Agreed to support AAP to give them chance to prove themselves: Rahul

New Delhi, Jan 28 :

Congress vice president Rahul Gandhi Monday said his party decided to support the Aam Aadmi Party (AAP) government in Delhi “to give them a chance to prove themselves” and dismissed the notion that it was done in order to divide the anti-Congress vote.

Asked by Times Now news channel if after witnessing the “chaos” in Delhi if he agreed with Finance Minister P. Chidambaram’s view that the decision to support AAP was unnecessary, Gandhi said: “I think that as far as I am concerned that the AAP won an election in Delhi and we thought that we would assist them.”

Rahul gandhi, Vice president, INC
Rahul gandhi, Vice president, INC

Prodded by anchor Arnab Goswami further, he said the Congress felt the AAP should be given “a chance to prove themselves, and one can see what they are doing and one can see exactly how much they have proved themselves”.

Asked to comment about popular Chief Minister Arvind Kejriwal, Gandhi merely said: “He is a leader of an opposition party like many others.”

Asked point blank if the Congress was using the AAP to split the anti-Congress vote bank in order to keep BJP prime ministerial candidate Narendra Modi out of power, he said: “I think you underestimate the power of the Congress party, I don’t think the Congress party could even do that if they wanted to…..Questions about whether we have supported AAP or not supported AAP, frankly it is a ridiculous notion. It is ridiculous that we would construct the AAP..”.

To Goswami’s question if the Congress could continue to support Kejriwal’s party if it goes against former chief minister Sheila Dikshit in the CWG scam, Gandhi did not answer the question, and merely said: “I have already said that regardless of who the person is, if there is an issue of corruption, the law should take its own course, that’s my position.”

Asked if he has changed views on the AAP after praising them initially, Gandhi said the way they have reached people in their own particular way was good.

“The work that I have done in the Congress party, the work that I have done in the youth Congress and the work that I am going to do in the future is about bringing in youngsters into the party, strengthening processes, strengthening candidate selection process and strengthening policy processes,” he said.

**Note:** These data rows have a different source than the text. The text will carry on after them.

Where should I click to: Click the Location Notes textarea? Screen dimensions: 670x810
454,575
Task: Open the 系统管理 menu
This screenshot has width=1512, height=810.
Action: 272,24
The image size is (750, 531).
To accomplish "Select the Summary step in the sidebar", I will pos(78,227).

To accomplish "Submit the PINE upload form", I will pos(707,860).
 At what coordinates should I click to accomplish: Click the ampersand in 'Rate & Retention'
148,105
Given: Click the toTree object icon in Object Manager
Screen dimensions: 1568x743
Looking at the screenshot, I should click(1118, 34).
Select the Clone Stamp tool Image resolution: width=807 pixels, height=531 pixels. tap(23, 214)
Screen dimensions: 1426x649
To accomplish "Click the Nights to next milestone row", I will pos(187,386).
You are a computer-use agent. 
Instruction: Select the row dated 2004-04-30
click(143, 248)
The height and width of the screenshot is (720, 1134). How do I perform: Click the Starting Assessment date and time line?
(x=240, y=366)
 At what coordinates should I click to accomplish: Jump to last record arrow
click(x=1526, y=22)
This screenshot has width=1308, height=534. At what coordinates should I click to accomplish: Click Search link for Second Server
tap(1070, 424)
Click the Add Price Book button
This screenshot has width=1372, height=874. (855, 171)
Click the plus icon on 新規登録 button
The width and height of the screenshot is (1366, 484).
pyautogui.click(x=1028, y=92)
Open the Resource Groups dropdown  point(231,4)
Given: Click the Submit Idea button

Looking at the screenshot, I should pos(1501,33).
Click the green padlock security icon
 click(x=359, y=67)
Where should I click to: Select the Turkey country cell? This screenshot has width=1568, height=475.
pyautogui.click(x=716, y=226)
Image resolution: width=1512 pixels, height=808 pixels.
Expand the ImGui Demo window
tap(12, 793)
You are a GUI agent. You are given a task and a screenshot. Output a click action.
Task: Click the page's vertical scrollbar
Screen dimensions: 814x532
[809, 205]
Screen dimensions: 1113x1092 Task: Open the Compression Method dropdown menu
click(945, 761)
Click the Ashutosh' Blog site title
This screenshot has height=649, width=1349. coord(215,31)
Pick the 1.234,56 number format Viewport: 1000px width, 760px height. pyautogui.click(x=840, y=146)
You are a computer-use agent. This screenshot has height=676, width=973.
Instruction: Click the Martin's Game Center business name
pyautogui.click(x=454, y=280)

Gandhi said he had spoken earlier about something that the Congress “can learn from them (AAP)”.

“What I felt that we could learn from them is that they reached out to people in a particular way that was good. There are things that I don’t think we should take away from them.”

Not in quest for power

The Congress vice president  said he is not “driven by the desire for power” and he was an “anomaly in the environment” he is in.

In an interview to TimesNow, in what was billed as his first formal TV interview in ten years, Gandhi said: “I don’t get driven by the desire for power. For me, power is an instrument that can be used for certain things. It’s not interesting to own it, to capture it or to hold it.”

“Maybe it’s because of my family circumstances and what happened to my family. Power per se, the quest for power, the thirst for power is not there in me. What is there in me, is a desire, a strong desire to reduce the pain that people feel,” he added.

“Frankly, in a lot of ways, I am an anomaly in the environment that I’m in.” He said “I feel the pain” and have a strong desire to “change the system

Cong leaders may have had a role in 1984 riots

Rahul also admitted some Congress members were probably involved in the 1984 riots, in which innocent people had died.

“Some Congressmen were probably involved…There is a legal process through which they have gone through… Some Congressmen have been punished for it,” he said in an interview to Times Now news channel.

Referring to his grandmother and late prime minister Indira Gandhi’s loss in 1977 Lok Sabha elections, he said: “The people who came with my grandmother, those people who stood by my grandmother, were Sikhs.”

“Pretty much everyone had deserted my grandmother but the Sikhs were standing with my grandmother. I think the Sikhs are probably one of the industrious people in this country. I admire them; we have a PM who is a Sikh,” Gandhi said, referring to Manmohan Singh.

Gandhi said he did not have the same world view as opposition parties.

“What those two people did to my grandmother, was two individuals, I don’t turn around and take my anger which existed then, frankly, it doesn’t exist now and brush it onto an entire community, that’s just not me,” he said.

“I do not take my anger which existed on two individuals who did something evil and wrong and overlay it on millions of people. I think that’s criminal. Did the Sikh riots take place in Delhi? Absolutely. Were they completely wrong? Absolutely,” Gandhi said.

Asked why does he not apologise for 1984 riots, Gandhi said: “Innocent people died in 1984 and innocent people dying is a horrible thing and should not happen.”